## [Como fazer]
Transcreva sem alterações o trecho do texto sobre inovação nas escolas que vai de "O CEO do Grupo" a "partes do mundo.".

Ainda que não necessariamente em modelos disruptivos, todas as escolas estão diante dos desafios trazidos pela inovação. A experiência da pandemia trouxe a convicção de que o digital fará parte da vida das escolas, com as possibilidades do ensino híbrido. Ao mesmo tempo, torna-se mais evidente o papel da escola em formar competências, em especial as chamadas competências sociais.
O conjunto das transformações em curso também afetará a forma como a oferta educacional vai se reconfigurar nos curto e médio prazos. Se grandes escolas com projetos próprios continuarão a existir e darão conta dos desafios, ao mesmo tempo, a expectativa é que boa parte das instituições de ensino acabe por se render aos serviços dos novos players do setor.
O CEO do Grupo Eleva, Bruno Elias, acrescenta uma dimensão nesse debate. Para ele, o caminho necessariamente passa pela personalização que o uso da tecnologia já permite e que se ampliará, especialmente gerando dados que permitam personalizar a educação ao máximo. Por isso, ao mesmo tempo que o Eleva se expande e cria novos recursos de aprendizagem, suas equipes pesquisam os avanços existentes em diversas partes do mundo.

## [Dados fornecidos]
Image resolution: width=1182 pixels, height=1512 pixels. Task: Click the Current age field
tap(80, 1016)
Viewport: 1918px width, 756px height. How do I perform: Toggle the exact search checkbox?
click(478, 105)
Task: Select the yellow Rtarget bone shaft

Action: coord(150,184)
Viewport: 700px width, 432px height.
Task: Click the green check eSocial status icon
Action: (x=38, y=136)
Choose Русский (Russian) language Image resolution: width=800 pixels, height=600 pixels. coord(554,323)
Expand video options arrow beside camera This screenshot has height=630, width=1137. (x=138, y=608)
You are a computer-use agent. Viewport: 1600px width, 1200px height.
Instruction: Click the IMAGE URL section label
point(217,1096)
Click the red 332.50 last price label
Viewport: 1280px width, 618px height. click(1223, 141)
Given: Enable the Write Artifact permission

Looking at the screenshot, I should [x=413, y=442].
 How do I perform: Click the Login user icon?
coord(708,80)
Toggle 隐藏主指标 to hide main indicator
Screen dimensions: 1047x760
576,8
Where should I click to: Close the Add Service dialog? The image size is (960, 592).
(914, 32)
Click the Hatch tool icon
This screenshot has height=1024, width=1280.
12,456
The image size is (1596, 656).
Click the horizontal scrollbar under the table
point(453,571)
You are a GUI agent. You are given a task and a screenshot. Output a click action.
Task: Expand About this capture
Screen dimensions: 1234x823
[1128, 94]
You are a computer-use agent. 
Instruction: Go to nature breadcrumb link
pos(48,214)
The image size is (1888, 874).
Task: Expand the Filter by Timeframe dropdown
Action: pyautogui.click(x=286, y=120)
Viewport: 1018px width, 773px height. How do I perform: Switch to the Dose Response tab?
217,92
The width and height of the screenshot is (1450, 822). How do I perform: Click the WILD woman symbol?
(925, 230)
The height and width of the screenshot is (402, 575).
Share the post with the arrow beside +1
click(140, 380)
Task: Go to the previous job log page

## [Tarefa concluída]
O CEO do Grupo Eleva, Bruno Elias, acrescenta uma dimensão nesse debate. Para ele, o caminho necessariamente passa pela personalização que o uso da tecnologia já permite e que se ampliará, especialmente gerando dados que permitam personalizar a educação ao máximo. Por isso, ao mesmo tempo que o Eleva se expande e cria novos recursos de aprendizagem, suas equipes pesquisam os avanços existentes em diversas partes do mundo.